The deafness, caused by nerve damage, forced her to drop out of the music education program, and she eventually left school and her hopes of performing behind. That is, until she recorded a song at home for her boyfriend. "And my dad would listen to the recording, he's like that's it, that's it, you have it still," Harvey said. "And so it was like this eureka moment."
That's when Harvey reached out to Cynthia Vaughn, her vocal instructor during high school and college. "I e-mailed her and asked her if I could have a voice lesson again, and I think she might have thought I was crazy," Harvey said. Vaughn invited Harvey to tour her new studio, not knowing what to expect.
"I do know that she walked in the door with a stack of music and I thought 'oh lord, she thinks we're having a singing lesson'," Vaughn said. The pair sat down at the piano, and Vaughn played a five note descending scale, which Harvey sang, perfectly in tune. "I really almost fell off the piano bench," said Vaughn.

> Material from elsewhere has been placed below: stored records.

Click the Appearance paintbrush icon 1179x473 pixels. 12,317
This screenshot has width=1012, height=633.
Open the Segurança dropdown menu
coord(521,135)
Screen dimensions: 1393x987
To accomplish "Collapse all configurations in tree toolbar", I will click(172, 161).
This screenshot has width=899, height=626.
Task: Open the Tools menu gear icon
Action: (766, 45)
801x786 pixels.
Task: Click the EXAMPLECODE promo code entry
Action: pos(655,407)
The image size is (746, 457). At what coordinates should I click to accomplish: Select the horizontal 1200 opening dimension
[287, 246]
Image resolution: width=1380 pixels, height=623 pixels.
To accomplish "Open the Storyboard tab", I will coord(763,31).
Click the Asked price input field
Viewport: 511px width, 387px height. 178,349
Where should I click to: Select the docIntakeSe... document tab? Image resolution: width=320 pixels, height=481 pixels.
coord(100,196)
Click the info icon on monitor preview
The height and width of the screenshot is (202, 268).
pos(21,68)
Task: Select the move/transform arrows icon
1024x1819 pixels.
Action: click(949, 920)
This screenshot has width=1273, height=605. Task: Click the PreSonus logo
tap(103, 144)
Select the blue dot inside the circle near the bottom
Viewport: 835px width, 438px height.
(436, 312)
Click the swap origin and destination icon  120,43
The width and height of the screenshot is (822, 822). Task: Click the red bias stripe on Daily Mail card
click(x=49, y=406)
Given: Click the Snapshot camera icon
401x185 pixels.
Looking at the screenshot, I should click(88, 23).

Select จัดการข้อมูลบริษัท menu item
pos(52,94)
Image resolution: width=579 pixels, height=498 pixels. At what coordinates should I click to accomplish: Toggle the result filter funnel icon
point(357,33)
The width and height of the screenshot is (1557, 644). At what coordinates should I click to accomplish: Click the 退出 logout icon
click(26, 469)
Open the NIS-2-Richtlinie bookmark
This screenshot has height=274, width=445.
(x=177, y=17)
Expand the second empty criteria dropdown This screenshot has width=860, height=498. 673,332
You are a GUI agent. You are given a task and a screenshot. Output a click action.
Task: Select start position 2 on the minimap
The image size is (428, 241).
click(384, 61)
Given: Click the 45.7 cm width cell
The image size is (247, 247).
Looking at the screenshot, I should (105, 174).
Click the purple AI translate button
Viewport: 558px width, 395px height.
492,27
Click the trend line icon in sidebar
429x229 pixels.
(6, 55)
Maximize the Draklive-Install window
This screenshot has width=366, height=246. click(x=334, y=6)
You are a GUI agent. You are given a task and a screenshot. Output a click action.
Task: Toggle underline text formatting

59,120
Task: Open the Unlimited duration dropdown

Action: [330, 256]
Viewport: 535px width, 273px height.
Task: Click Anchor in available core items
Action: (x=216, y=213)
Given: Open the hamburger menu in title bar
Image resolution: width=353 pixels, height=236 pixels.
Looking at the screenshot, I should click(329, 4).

Unable to hear her own voice, Harvey now sings by the memory of notes, sight reading and sensation. "Well you get different vibrations, like the deeper ones hit in a different spot and they are thicker," Harvey said. "And then lighter ones you can feel up higher and they kind of tingle. I don't want to be famous, I want to be a person who gives people hope," Harvey said. She has already recorded one jazz CD, and plans to record three more by her 30th birthday, so she can share her music with her future children and grandchildren should she ever lose her ability to perform.